#### STATED GOAL
Copy the data below, substituting "screen capture" for every "screenshot" and changing nothing else. Leave the pictures out of your copy.

##### ENTRIES PROVIDED #####

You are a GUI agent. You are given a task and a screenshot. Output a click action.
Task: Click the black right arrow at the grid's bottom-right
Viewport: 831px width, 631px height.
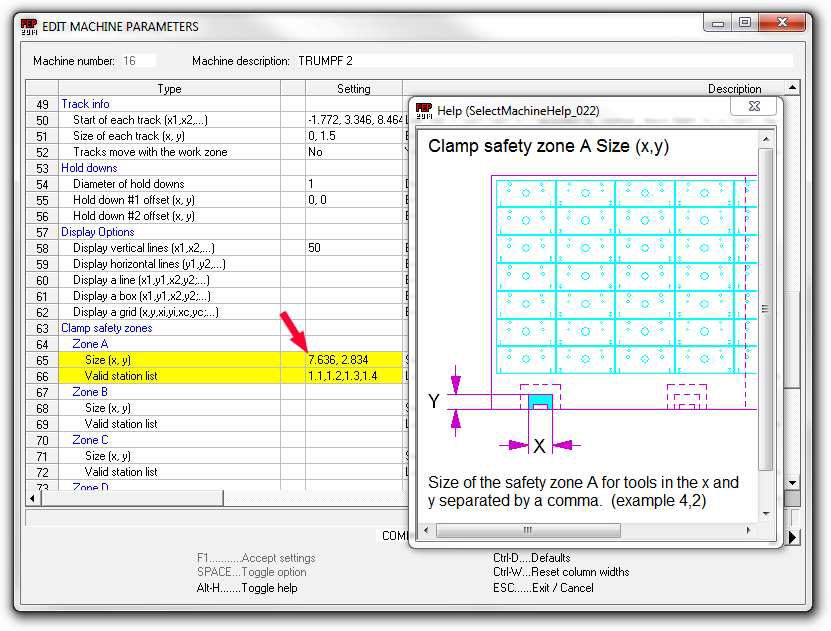(x=793, y=537)
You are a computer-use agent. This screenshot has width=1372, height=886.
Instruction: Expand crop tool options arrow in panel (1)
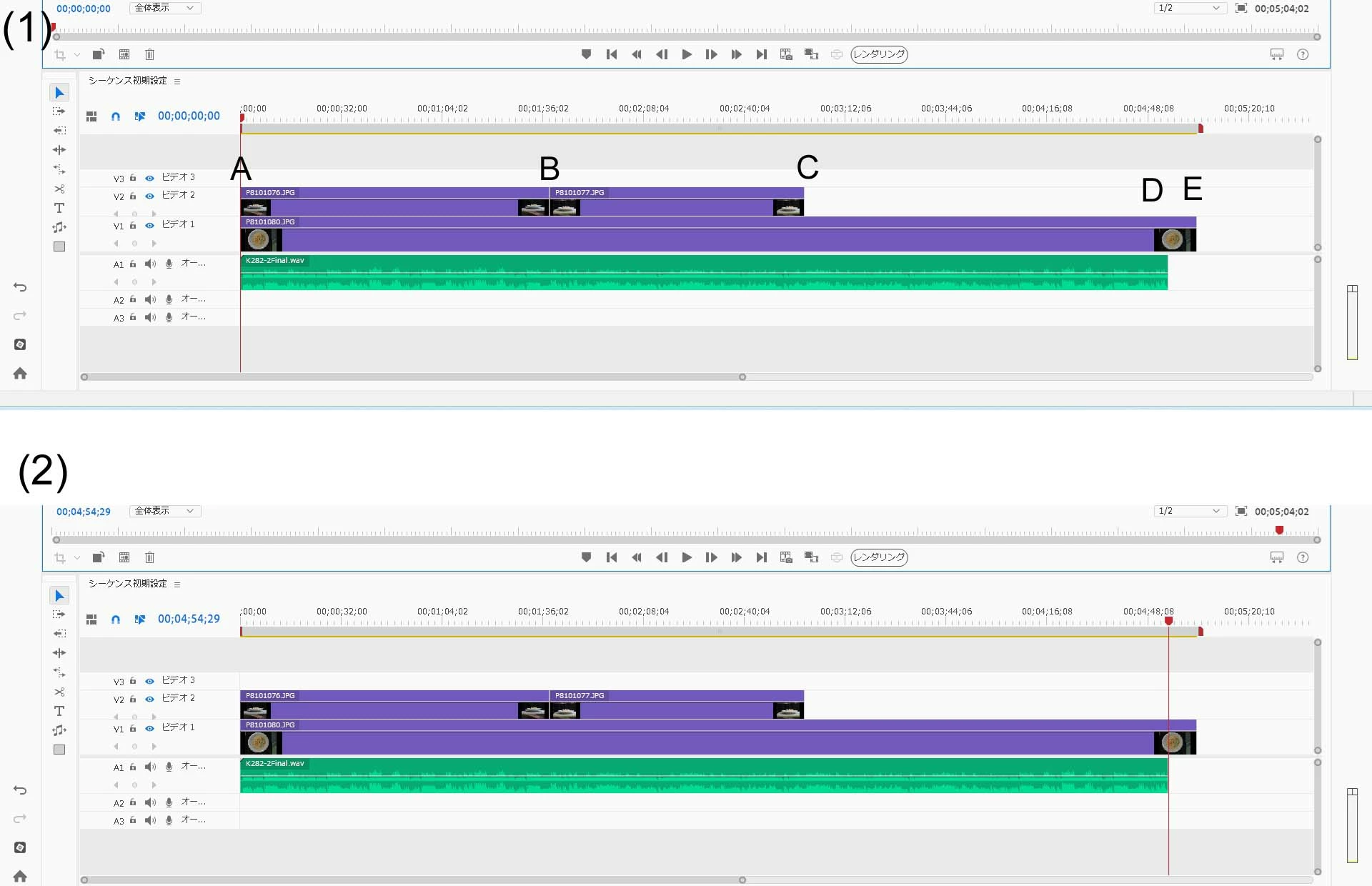[x=77, y=55]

#####

#### WORKED ANSWER
You are a GUI agent. You are given a task and a screen capture. Output a click action.
Task: Click the black right arrow at the grid's bottom-right
Viewport: 831px width, 631px height.
(x=793, y=537)
You are a computer-use agent. This screen capture has width=1372, height=886.
Instruction: Expand crop tool options arrow in panel (1)
[x=77, y=55]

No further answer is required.